Maurice Genevoix à sa table de travail - Getty / James Andanson |
Maurice Genevoix, au cœur de la guerre, dans une tranchée, saisit le sentiment de la guerre, des soldats blessés, mourants, des peurs et des doutes, des cris et des silences. Ceux de 14, ce sentiment de la guerre, devient par la force de son récit, sa richesse, sa précision, le roman de la guerre de ceux qui l’on faite, de ceux qui la retrouvent, la découvrent, cinq, dix, vingt, cent ans plus tard. Pour Genevoix est un livre qui porte haut les couleurs et les manières de l’écrivain des bords de Loire et des tranchées, l’écrivain de la Grande guerre, qui lui a donné à souffrir et à écrire. Ceux de 14 est le livre d’un homme chargé d’âmes, ses camarades des Éparges, le livre d’un écrivain plongé dans la tourmente, qui ressent, écoute, et voit, un livre porté par les voix des soldats, ses frères d’armes. Ils sont là, visibles, dans la clarté, dans la longue nuit de l’offensive armée, on entend leurs voix et leurs plaintes. Un livre unique, comme le sont, tous les livres de Maurice Genevoix, une voix qui résonnait dans un imaginaire collectif, qui se passait de mains en mains, un livre toujours ouvert, partagé et admiré, puis délaissé.
« Nous parlons peu. Mais toutes les paroles qu’on entend sont comme des parcelles de clarté. Une lumière grandit sur notre passé récent, éclairant tout, nous montrant tels que nous sommes, tels que nous avons été » (Ceux de 14, Les Éparges, Librio).

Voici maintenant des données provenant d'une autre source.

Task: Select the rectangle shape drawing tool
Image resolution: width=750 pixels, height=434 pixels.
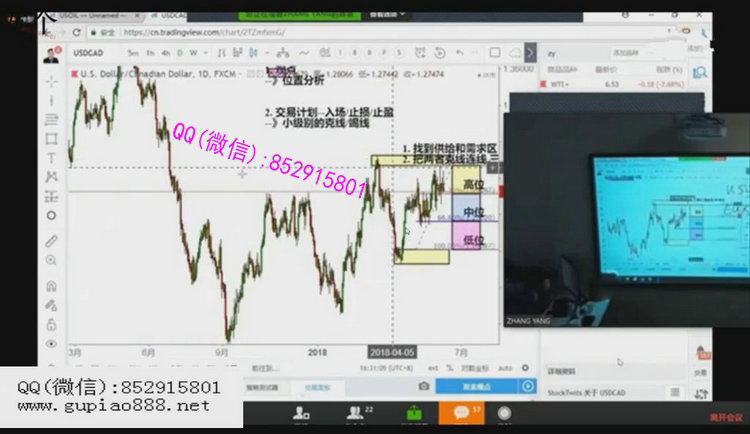Action: pyautogui.click(x=51, y=138)
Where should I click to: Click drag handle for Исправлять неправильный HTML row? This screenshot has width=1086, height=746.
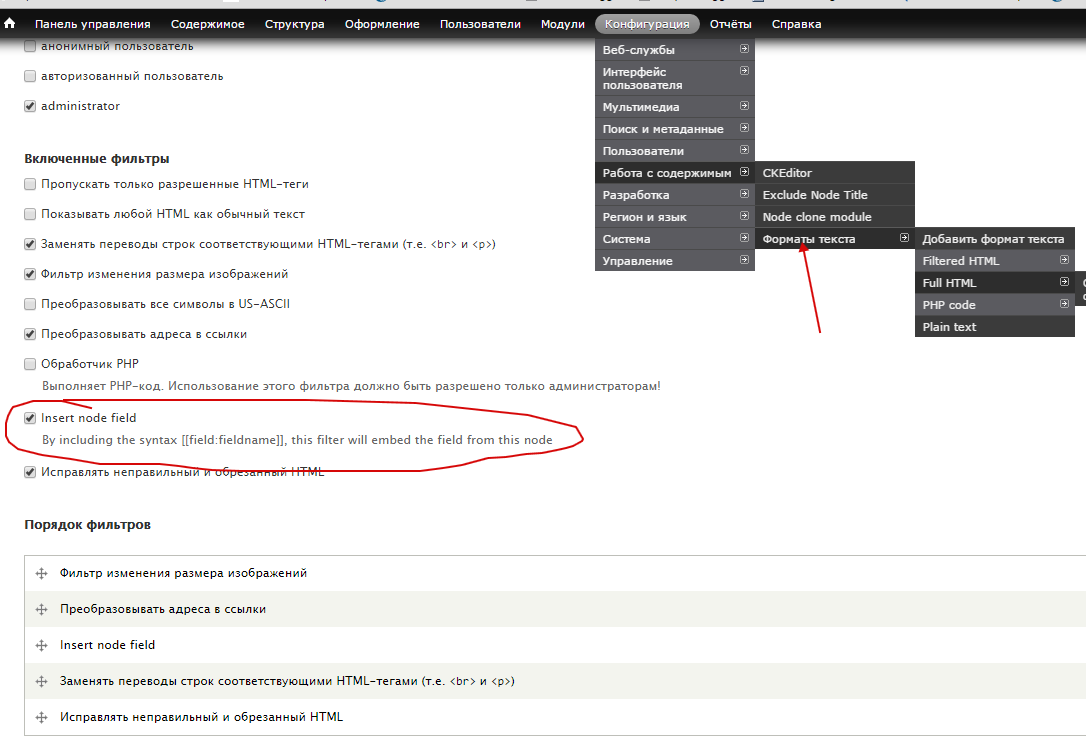(42, 717)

Maurice Genevoix possède une voix unique, nourrie de ces parcelles de clarté, marques de son style lumineux, brillant, précis, comme est unique celle des Mémoires de guerre, car il y a une parenté entre le Général et le sous-lieutenant, ce sont des guerriers qui ont du style, et une grande idée de la résistance à l’occupant, une grande idée de la France, des hommes qui la défendent, une belle vision de la littérature, et de la belle langue. Dans les livres de Maurice Genevoix, comme dans ceux d’Henri Bosco ou de Marcel Pagnol, on est saisi par ces voix, des voix d’écrivains, où l’on entend une langue, comme le murmure d’une source, le silence d’une maison abandonnée, ou les éclats d’un fleuve lorsqu’il grossit. Une voix que la terre inspire et aspire, une voix profondément romanesque, nourrie des limons de la Loire qu’il aime voir couler de son cabinet d’écrivain. Une voix que la guerre n’a pas terrassée, mais a révélée, une annonce faite à l’écrivain en devenir, une voix qui est celle des soldats qui tombent sous ses yeux, qui glissent entre ses mains généreuses. Pour Genevoix est un hommage à un écrivain racé et stylé, un manifeste littéraire où brille Ceux de 14, comme un phare, qui n’écrasera pas l’écrivain, car d’autres livres viendront, qui mériteront attentions et passions. Maurice Genevoix, devenu écrivain sous les feux Allemands, le restera sur les bords de Loire, dans les forêts de Sologne, et sous le regard protecteur de l’oiseau de Minerve, cette chouette des Éparges qui accompagnera toute sa vie Genevoix. Michel Bernard a le pouvoir de faire vivre Maurice Genevoix, de le ressusciter d’entre les écrivains, non de le couvrir de gloire, mais de couronnes de mots et de phrases qui lui ressemblent, comme l’écrivain faisait vivre ses soldats de 14.